Now that  data is formatted, I can fit a model using sklearn's `DecisionTreeRegressor` class. I'll write a function that will take as input the features and response variables that we created in the previous part, and return a trained model.


In [9]:
def train_model(X_train, y_train, MaxDepth):
    """
    Train a Decision Tree Regressor model using the input features and response variables.

    Args:
    - X_train (numpy.ndarray): Features for training the model.
    - y_train (numpy.ndarray): Response variables for training the model.
    - MaxDepth (int): Maximum depth hyperparameter for the Decision Tree Regressor.

    Returns:
    - DecisionTreeRegressor: Trained Decision Tree Regressor model.
    """

    # Initialize Decision Tree Regressor with specified max_depth
    model = DecisionTreeRegressor(max_depth=MaxDepth)

    # Reshape the features to match the expected format and fit the model to the training data
    model.fit(X_train.reshape(-1, 1), y_train)

    return model




I try to predict the model using the maximum depth of 3 for a country code ABW

In [10]:
data = get_population_growth_rate_by_country_year(population_df,'ABW')
(X_train, y_train), _ = feature_response_split(data)

train_model(X_train, y_train,3).predict([[2017]])

array([0.00451333])

### Calculating the accuracy of the model

test my model on the testing data that we produced part 2 if this notebook.
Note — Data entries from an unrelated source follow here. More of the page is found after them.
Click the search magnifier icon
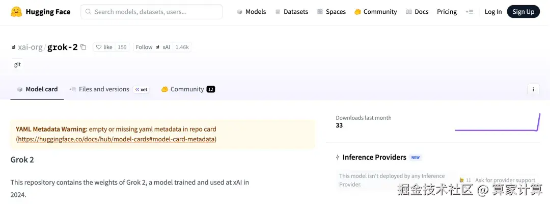Screen dimensions: 550x204 click(x=89, y=12)
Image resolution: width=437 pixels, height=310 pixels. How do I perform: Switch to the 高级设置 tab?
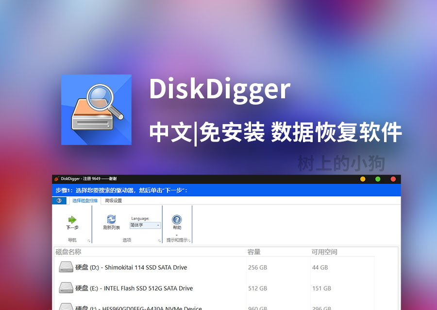pos(115,201)
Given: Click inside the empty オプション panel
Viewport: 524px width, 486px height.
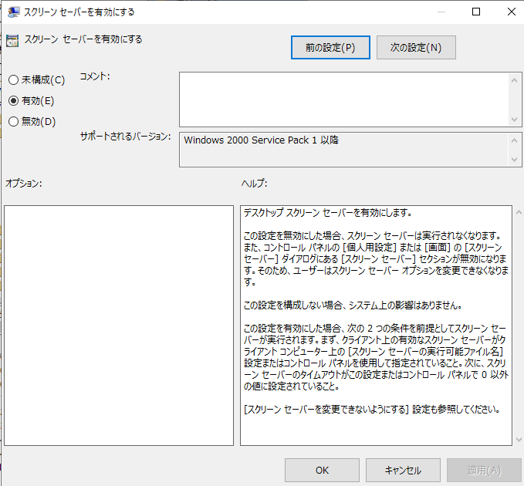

This test will give the Root Mean Squared Logarithmic Error (RMSLE),



In [12]:

def test_model(model, y_test, X_test):
    """
    Test a trained model on testing data and calculate Root Mean Squared Logarithmic Error (RMSLE).

    Args:
    - model: Trained model object.
    - X_test (numpy.ndarray): Features for testing the model.
    - y_test (numpy.ndarray): Actual response variables for testing the model.

    Returns:
    - float: Root Mean Squared Logarithmic Error (RMSLE) rounded to 3 decimal places.
    """

    # Predict the target variable for the test data
    y_pred = model.predict(X_test.reshape(-1, 1))

    # Calculate squared differences between predicted and actual values
    squared_diff = (np.log1p(y_pred) - np.log1p(y_test))**2

    # Calculate mean squared error
    mean_squared_error = np.mean(squared_diff)

    # Calculate Root Mean Squared Logarithmic Error (RMSLE)
    rmsle = np.sqrt(mean_squared_error)

    # Round RMSLE to 3 decimal places and return
    return round(rmsle, 3)



In [14]:
data = get_population_growth_rate_by_country_year(population_df,'ABW')
(X_train, y_train), (X_test, y_test) = feature_response_split(data)
model = train_model(X_train, y_train, 3)
test_model(model, y_test, X_test)

0.008

Root Mean Square Error (RMSE): It's a measure of how spread out the errors between predicted values and actual values are in a regression problem. It's calculated by taking the square root of the average of the squared differences between the predicted and actual values.
the model's predictions deviate from the actual values by approximately 0.08 units.